DIRECTIONS:
Copy, pictures aside: the lines below from the one that holds "Click the 複数回答 (n=3152) footnote" through the final line of the listing, both ends included, exactly as they are and nothing else.

EXCERPTED RECORDS:
══════════
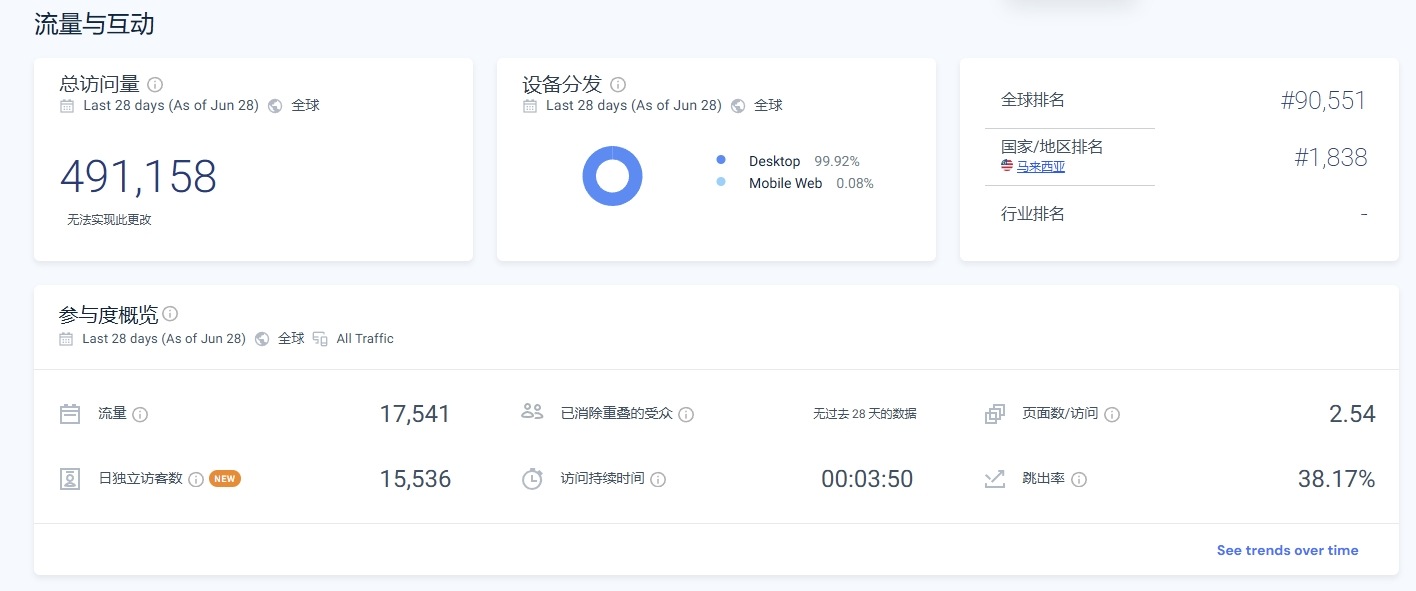Click the 全球排名 #90,551 value
The image size is (1416, 591).
pos(1322,100)
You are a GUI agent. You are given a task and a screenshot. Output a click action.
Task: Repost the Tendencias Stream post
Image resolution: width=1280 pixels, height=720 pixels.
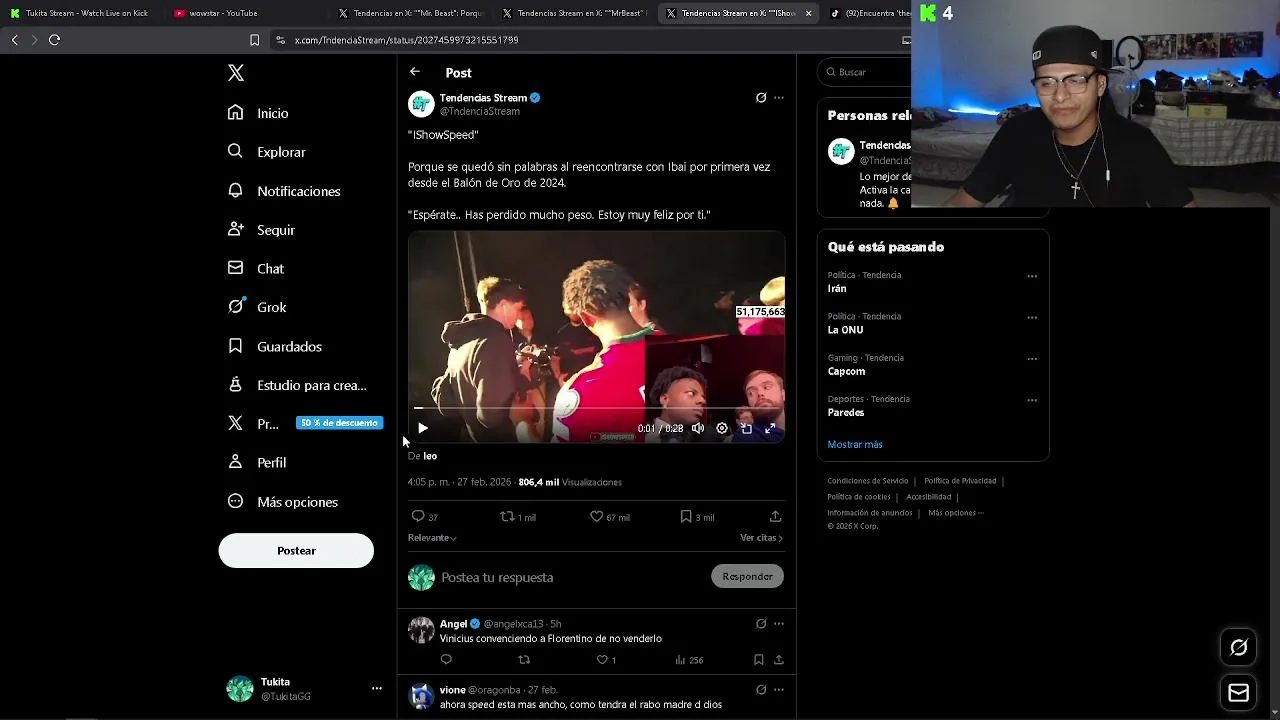click(507, 517)
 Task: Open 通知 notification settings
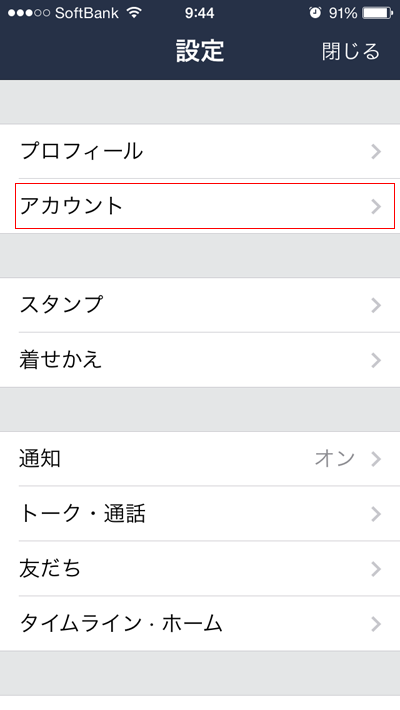[x=200, y=459]
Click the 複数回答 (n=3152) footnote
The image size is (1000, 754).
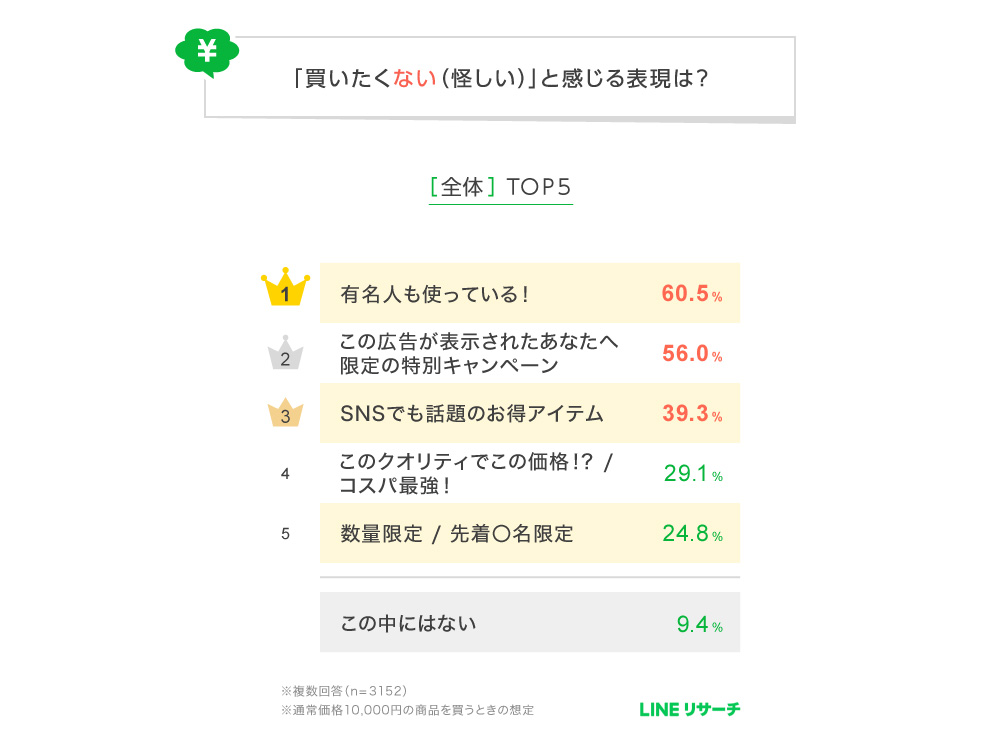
══════════
ANSWER:
Click the 複数回答 (n=3152) footnote
The image size is (1000, 754).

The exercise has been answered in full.